Su primera infancia la recuerda feliz. Se sentía querida y la atendían con mucha solicitud. El problema llegó cuando la niña empezó a hacer preguntas, como cualquier niña sana y despierta. Pero las respuestas que recibía, en lugar de aclararle las cosas, se las complicaban más aún. Todo el vecindario conocía los hechos ocurridos, así que el engaño no podía ser completo. A sus abuelos los llamaba abuelos y a su madre… por su nombre de pila. ¿Cómo puede hacerse cargo de este jeroglífico familiar una niña de cuatro años? Al preguntar por su padre, recibió la respuesta más manida: el capitán que se hunde con su barco. ¿Pero por qué no había siquiera una fotografía, un recuerdo, una carta, un cepillo de dientes guardado con amor por una viuda tan joven? Cuando vio que no conseguía respuestas, dejó de preguntar. Casi de hablar. Hacía sus pesquisas en silencio, a escondidas, registrando cajones, armarios, arcones, como jugando.
En una ocasión encontró una cajita de nácar preciosa y al abrirla, se sorprendió de encontrar una maquinilla de afeitar, con un ingenioso sistema para cambiar las cuchillas. ¡Por fin tenía un recuerdo de su padre! No dijo nada a nadie y la guardó durante muchos años, hasta que comprendió que no había tal padre héroe, ni aquel era un recuerdo suyo.

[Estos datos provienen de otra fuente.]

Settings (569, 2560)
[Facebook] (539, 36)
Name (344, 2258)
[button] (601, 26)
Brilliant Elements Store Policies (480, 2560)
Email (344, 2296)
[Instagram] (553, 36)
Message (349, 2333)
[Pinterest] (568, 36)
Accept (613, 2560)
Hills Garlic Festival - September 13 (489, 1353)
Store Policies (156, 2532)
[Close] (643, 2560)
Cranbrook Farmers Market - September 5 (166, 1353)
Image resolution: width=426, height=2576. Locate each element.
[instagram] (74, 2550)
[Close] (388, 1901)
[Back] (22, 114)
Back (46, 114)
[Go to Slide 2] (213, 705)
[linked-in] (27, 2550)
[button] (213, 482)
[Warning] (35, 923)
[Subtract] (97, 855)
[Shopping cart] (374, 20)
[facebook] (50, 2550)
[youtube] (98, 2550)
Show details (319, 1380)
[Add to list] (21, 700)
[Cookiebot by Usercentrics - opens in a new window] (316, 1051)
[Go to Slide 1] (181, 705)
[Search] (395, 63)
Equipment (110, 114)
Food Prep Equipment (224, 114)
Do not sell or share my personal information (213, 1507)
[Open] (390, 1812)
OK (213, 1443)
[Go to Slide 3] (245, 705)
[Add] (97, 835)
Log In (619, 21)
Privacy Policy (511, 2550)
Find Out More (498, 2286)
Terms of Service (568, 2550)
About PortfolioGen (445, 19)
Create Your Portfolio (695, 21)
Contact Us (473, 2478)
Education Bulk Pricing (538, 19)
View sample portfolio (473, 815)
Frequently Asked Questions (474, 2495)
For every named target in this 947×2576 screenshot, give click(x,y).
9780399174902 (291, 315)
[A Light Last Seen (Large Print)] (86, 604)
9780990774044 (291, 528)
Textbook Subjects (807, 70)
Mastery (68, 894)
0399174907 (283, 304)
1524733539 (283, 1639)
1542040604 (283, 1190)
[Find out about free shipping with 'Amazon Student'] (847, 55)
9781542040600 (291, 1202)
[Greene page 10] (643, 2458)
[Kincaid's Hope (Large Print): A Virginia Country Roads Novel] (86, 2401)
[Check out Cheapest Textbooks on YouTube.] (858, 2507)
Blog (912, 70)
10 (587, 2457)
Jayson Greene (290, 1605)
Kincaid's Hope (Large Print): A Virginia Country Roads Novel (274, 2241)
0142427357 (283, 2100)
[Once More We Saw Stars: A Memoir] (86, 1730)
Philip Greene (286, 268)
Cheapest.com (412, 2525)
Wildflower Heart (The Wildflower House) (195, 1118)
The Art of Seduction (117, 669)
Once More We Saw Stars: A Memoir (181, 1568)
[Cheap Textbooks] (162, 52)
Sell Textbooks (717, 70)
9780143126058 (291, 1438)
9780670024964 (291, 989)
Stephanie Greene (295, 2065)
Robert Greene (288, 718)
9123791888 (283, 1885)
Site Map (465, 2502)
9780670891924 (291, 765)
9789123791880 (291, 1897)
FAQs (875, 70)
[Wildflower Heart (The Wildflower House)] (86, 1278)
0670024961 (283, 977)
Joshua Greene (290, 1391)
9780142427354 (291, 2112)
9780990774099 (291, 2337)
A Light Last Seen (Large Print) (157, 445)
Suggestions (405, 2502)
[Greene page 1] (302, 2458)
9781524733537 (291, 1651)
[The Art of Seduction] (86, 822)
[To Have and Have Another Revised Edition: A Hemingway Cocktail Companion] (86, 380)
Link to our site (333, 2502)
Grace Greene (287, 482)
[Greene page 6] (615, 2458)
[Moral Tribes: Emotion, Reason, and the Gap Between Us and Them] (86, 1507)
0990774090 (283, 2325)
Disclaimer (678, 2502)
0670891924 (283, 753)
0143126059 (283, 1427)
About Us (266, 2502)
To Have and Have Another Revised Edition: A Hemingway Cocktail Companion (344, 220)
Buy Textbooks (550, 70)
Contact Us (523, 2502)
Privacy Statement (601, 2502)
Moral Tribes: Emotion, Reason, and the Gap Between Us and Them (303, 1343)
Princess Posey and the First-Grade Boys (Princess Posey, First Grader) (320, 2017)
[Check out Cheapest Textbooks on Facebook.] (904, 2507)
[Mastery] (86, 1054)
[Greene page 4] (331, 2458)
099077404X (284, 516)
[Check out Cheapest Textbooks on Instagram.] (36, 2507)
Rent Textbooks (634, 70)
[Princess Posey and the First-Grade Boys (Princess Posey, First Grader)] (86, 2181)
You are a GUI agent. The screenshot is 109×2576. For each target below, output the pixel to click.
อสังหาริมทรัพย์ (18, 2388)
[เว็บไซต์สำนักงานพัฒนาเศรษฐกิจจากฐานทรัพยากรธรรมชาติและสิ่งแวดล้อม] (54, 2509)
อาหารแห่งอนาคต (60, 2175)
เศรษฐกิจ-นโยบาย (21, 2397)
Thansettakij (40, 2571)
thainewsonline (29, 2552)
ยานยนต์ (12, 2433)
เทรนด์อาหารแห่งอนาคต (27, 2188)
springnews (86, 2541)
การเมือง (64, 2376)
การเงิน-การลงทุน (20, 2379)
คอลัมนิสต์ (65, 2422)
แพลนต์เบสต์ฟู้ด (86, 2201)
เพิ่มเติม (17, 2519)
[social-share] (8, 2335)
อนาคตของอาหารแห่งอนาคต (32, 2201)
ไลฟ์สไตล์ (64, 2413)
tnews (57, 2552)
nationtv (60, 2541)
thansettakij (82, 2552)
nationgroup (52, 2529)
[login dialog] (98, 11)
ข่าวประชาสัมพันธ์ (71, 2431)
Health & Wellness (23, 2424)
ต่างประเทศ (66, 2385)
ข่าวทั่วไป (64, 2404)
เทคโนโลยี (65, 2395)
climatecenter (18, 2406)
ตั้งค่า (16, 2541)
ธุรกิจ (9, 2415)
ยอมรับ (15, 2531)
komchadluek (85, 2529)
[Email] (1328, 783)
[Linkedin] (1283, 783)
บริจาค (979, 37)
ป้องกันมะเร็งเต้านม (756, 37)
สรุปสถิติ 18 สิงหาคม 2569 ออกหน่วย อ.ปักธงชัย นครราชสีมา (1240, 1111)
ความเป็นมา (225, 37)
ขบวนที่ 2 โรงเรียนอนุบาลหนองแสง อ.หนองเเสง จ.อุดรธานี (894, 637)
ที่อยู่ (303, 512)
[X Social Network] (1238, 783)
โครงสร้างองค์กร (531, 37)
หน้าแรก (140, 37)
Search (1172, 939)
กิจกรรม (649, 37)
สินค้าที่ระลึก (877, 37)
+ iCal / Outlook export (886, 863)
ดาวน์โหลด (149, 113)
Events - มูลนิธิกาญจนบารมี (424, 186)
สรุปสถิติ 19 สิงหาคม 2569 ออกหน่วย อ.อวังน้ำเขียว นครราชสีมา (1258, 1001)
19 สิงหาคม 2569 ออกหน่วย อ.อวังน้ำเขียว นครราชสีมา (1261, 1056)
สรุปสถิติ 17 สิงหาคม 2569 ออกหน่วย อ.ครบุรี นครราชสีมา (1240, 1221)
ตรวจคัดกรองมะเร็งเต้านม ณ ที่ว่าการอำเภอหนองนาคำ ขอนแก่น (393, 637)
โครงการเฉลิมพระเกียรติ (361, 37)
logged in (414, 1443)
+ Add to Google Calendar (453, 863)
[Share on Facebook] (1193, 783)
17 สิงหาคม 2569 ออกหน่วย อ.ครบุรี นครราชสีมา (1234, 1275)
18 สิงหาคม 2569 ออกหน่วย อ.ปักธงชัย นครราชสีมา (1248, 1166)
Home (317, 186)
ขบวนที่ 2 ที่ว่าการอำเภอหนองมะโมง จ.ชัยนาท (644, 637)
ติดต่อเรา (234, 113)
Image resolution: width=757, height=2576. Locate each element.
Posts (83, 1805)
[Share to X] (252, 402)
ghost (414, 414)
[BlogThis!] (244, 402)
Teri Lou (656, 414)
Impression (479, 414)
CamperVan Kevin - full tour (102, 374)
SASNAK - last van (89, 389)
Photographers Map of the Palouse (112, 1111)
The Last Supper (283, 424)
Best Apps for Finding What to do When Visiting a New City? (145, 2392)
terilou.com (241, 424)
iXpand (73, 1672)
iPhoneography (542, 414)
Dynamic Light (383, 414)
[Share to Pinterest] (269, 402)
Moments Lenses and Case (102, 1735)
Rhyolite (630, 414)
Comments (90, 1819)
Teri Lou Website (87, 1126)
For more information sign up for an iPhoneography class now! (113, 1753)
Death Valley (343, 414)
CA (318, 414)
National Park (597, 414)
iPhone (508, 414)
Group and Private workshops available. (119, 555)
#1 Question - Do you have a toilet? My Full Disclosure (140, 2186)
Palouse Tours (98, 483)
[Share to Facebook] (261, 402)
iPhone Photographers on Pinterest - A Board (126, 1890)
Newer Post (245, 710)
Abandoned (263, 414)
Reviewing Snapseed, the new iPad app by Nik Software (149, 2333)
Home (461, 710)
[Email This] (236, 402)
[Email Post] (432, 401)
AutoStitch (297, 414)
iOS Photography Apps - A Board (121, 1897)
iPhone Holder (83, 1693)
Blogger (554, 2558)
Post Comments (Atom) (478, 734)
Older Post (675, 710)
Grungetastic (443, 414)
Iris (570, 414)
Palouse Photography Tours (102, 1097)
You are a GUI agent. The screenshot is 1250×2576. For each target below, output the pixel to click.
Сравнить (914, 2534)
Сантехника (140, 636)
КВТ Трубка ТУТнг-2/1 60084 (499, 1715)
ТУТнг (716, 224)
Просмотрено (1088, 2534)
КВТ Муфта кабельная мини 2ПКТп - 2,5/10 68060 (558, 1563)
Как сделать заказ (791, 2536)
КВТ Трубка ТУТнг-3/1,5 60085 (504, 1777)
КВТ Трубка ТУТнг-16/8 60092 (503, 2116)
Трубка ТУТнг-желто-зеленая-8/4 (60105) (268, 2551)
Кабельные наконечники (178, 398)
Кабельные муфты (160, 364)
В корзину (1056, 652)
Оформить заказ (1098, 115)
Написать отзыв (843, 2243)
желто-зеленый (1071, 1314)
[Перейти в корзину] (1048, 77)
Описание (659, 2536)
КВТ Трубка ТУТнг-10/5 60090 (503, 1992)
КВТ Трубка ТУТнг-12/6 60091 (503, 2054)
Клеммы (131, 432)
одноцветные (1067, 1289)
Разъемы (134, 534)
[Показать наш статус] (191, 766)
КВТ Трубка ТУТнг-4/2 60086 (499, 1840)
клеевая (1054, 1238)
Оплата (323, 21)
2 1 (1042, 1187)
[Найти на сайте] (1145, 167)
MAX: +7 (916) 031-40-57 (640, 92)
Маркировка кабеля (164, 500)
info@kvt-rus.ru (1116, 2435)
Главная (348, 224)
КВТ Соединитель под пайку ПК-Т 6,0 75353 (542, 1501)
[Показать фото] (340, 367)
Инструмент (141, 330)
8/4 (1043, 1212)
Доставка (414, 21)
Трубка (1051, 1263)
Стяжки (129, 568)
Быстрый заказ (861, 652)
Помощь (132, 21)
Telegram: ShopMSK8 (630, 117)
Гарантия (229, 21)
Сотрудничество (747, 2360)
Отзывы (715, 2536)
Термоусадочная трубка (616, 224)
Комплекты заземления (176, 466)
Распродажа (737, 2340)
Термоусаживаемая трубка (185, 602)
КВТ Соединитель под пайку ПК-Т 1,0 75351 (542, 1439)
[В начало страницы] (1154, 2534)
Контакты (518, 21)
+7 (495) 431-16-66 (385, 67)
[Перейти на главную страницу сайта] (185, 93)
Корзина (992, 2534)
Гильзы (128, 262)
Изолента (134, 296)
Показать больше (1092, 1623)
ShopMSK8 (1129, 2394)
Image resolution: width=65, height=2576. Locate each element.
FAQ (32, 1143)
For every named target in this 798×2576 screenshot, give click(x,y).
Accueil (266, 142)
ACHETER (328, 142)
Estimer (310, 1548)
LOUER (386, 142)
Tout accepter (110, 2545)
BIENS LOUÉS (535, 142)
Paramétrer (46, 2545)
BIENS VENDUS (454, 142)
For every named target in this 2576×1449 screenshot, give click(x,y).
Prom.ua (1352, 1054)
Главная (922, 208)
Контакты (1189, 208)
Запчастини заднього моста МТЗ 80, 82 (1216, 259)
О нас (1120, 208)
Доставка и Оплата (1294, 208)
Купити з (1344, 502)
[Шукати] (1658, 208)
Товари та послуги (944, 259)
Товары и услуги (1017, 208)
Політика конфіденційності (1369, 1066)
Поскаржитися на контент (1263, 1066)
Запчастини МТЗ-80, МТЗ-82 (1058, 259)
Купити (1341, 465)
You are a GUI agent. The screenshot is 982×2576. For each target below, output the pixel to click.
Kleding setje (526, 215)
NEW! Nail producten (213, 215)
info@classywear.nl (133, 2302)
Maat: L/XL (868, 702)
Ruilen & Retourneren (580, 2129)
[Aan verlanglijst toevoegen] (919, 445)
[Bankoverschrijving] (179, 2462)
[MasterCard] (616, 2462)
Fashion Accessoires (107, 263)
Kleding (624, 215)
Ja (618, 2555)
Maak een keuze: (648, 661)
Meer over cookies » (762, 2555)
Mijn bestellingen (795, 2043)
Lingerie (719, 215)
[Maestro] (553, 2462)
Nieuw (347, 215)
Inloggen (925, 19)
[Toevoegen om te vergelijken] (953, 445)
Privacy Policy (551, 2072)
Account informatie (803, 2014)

Los domingos, cuando salía con el abuelo a dar un paseo por el puerto, donde él le enseñaba en qué consistía su trabajo y le mostraba los grandes barcos atracados junto a las grúas y los grandes montones de mercancías que esperaban a ser cargadas, intentaba sonsacarle algo: imposible; el abuelo sólo hablaba del puerto y de sus cosas, cortando las insistencias de la nieta con un escueto “cuando seas mayor lo entenderás”.
Teresa me contó que, cuando ella tenía once años, su madre se había casado con un andaluz, con el gracejo propio de su tierra pero con un carácter muy fuerte: el polo opuesto de aquella mujer frágil y apocada. Alquilaron un piso y dejaron a Teresa con los abuelos, afortunadamente para ella, que, aunque se llevaba bien con su madre, no hubiera sido capaz de dejar a los que eran para ella mucho más que unos padres. De ese matrimonio nació otra niña, a la que quiso mucho; pero nunca llegaron a ser verdaderas hermanas, pues sus diferencias no se basaban sólo en los trece años que las separaban, sino en el carácter totalmente opuesto. Tal vez por la carencia ─cabe suponer─ de influencia paterna de nuestra amiga, mientras que su medio hermana no la tuvo. Teresa llevaba a la pequeña a todas partes, como si de su propia hija se hubiera tratado. Pero el tiempo las distanció cada vez más. Nunca quiso contarme cuáles eran las verdaderas causas de su desavenencia. Tal vez ella tampoco las conoce. O no las comprende.